JURANEWS.ID, SRAGEN – Gubernur Jawa Tengah, Ahmad Luthfi, melakukan inspeksi mendadak (sidak) ke Pasar Bunder, Kabupaten Sragen, Rabu (18/3/2026), untuk memastikan stabilitas harga bahan pokok jelang Lebaran. Namun, di lapangan justru ditemukan sejumlah komoditas mengalami kenaikan harga.
Dalam pantauannya, harga cabai rawit memang mulai turun setelah sebelumnya melonjak. Akan tetapi, harga bawang merah dan bawang putih justru merangkak naik, menambah beban masyarakat di tengah meningkatnya kebutuhan selama Ramadan.
Luthfi tetap menyatakan kondisi harga relatif terkendali dengan alasan ketersediaan dan keterjangkauan masih terjaga. Ia menilai kenaikan harga masih dalam batas wajar seiring meningkatnya permintaan.
“Kalau ketersediaan dan keterjangkauan terpenuhi, kenaikan itu masih wajar,” ujarnya.
Namun demikian, kondisi di lapangan menunjukkan adanya fluktuasi harga yang belum sepenuhnya stabil. Kenaikan bawang disebut dipicu distribusi dan pasokan antarwilayah, meskipun pemerintah memastikan stok dalam kondisi aman.
Pemerintah Provinsi Jawa Tengah juga menyatakan siap melakukan intervensi jika terjadi lonjakan harga. Langkah tersebut akan dilakukan melalui dinas terkait dan BUMD pangan, termasuk operasi pasar.

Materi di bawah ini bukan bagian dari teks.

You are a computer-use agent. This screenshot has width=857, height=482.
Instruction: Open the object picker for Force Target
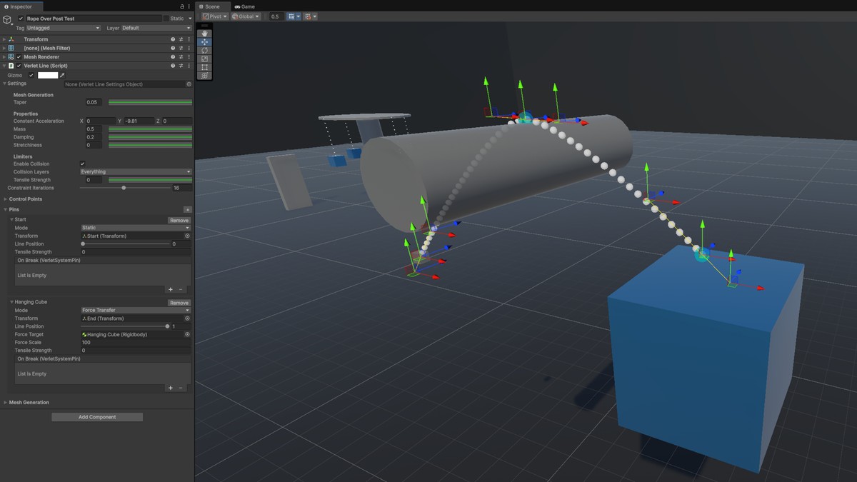(x=187, y=334)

“Begitu ada kenaikan di salah satu pasar, langsung kita intervensi,” kata Luthfi.
Sementara itu, harga daging sapi masih berada di kisaran Rp130.000 hingga Rp140.000 per kilogram, dan harga beras disebut masih sesuai Harga Eceran Tertinggi (HET).
Kepala Dinas Perindustrian dan Perdagangan Jawa Tengah, Julie Emmy, menyebut harga komoditas penyumbang inflasi relatif stabil. Ia mencontohkan harga cabai rawit merah yang turun dari Rp70 ribu menjadi Rp65 ribu per kilogram.

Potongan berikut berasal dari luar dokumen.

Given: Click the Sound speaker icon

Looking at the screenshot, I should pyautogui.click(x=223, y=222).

Meski demikian, kenaikan pada komoditas lain seperti bawang menunjukkan tantangan pengendalian harga belum sepenuhnya teratasi menjelang Lebaran.
Di sisi lain, Direktur PT Jateng Agro Berdikari (JTAB), Totok Siswanto, menyatakan operasi pasar akan dilakukan jika harga kembali melonjak signifikan, sebagaimana pernah terjadi pada komoditas cabai.
Dengan kondisi harga yang masih fluktuatif di sejumlah komoditas, efektivitas langkah pengendalian pemerintah daerah pun kembali menjadi sorotan, terutama dalam menjaga daya beli masyarakat menjelang puncak kebutuhan Hari Raya.